**EXERCISE TASK:** Copy out every line from the entries below that contains the word "Instruction".

Rows showing where targets appear
•••
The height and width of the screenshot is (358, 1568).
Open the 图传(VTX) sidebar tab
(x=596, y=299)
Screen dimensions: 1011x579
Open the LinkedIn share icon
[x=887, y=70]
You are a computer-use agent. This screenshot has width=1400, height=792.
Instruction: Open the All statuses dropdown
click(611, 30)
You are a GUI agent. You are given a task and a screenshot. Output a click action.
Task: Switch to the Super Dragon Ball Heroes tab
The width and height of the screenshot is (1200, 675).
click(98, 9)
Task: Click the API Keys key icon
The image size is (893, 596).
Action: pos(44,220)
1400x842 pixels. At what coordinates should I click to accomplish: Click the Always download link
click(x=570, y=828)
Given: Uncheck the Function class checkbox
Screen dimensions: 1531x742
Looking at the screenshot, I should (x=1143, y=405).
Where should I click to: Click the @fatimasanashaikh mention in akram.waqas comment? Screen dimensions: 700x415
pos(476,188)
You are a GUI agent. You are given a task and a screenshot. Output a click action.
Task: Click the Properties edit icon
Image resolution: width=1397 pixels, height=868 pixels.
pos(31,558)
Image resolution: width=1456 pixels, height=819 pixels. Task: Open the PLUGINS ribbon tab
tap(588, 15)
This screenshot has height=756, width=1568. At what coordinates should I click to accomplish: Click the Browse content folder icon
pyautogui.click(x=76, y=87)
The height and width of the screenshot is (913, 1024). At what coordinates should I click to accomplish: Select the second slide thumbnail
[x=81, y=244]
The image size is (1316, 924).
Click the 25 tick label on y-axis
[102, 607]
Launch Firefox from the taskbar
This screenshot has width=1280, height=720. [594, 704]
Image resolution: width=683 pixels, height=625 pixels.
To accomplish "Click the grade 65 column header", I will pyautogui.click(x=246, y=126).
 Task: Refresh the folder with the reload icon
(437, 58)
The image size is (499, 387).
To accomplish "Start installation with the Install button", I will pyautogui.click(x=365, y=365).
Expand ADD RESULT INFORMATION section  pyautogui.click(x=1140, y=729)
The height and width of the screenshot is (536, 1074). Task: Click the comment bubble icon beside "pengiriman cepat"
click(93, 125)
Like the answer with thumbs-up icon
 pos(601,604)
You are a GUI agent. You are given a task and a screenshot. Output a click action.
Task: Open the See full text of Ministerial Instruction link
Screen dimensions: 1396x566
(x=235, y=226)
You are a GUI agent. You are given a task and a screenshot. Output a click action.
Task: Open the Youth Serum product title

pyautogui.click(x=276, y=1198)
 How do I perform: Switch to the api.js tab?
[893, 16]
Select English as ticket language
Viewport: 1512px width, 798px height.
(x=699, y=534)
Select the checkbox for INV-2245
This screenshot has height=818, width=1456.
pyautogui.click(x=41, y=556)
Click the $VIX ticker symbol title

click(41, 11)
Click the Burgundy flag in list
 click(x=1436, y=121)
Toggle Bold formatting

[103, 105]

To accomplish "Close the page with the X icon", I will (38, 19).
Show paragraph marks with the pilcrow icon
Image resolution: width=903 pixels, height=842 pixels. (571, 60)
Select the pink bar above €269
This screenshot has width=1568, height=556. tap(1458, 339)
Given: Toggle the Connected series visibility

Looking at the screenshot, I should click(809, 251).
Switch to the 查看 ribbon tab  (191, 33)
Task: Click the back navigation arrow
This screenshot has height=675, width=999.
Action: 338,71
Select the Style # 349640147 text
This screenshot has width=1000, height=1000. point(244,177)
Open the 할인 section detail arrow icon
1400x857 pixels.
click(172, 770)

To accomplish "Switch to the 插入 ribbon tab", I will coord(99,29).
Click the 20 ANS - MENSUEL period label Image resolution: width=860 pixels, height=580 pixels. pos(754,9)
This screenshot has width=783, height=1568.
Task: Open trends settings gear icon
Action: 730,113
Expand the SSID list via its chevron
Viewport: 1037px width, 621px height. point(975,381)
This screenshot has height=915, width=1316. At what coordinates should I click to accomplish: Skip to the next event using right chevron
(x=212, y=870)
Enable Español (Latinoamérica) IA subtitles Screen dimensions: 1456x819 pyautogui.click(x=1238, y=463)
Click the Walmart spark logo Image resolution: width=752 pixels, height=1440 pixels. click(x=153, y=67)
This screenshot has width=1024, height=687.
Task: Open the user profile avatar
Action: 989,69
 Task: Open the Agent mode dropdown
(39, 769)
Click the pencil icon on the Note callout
•••
**EXERCISE ANSWER:**
Instruction: Open the All statuses dropdown
Task: Open the See full text of Ministerial Instruction link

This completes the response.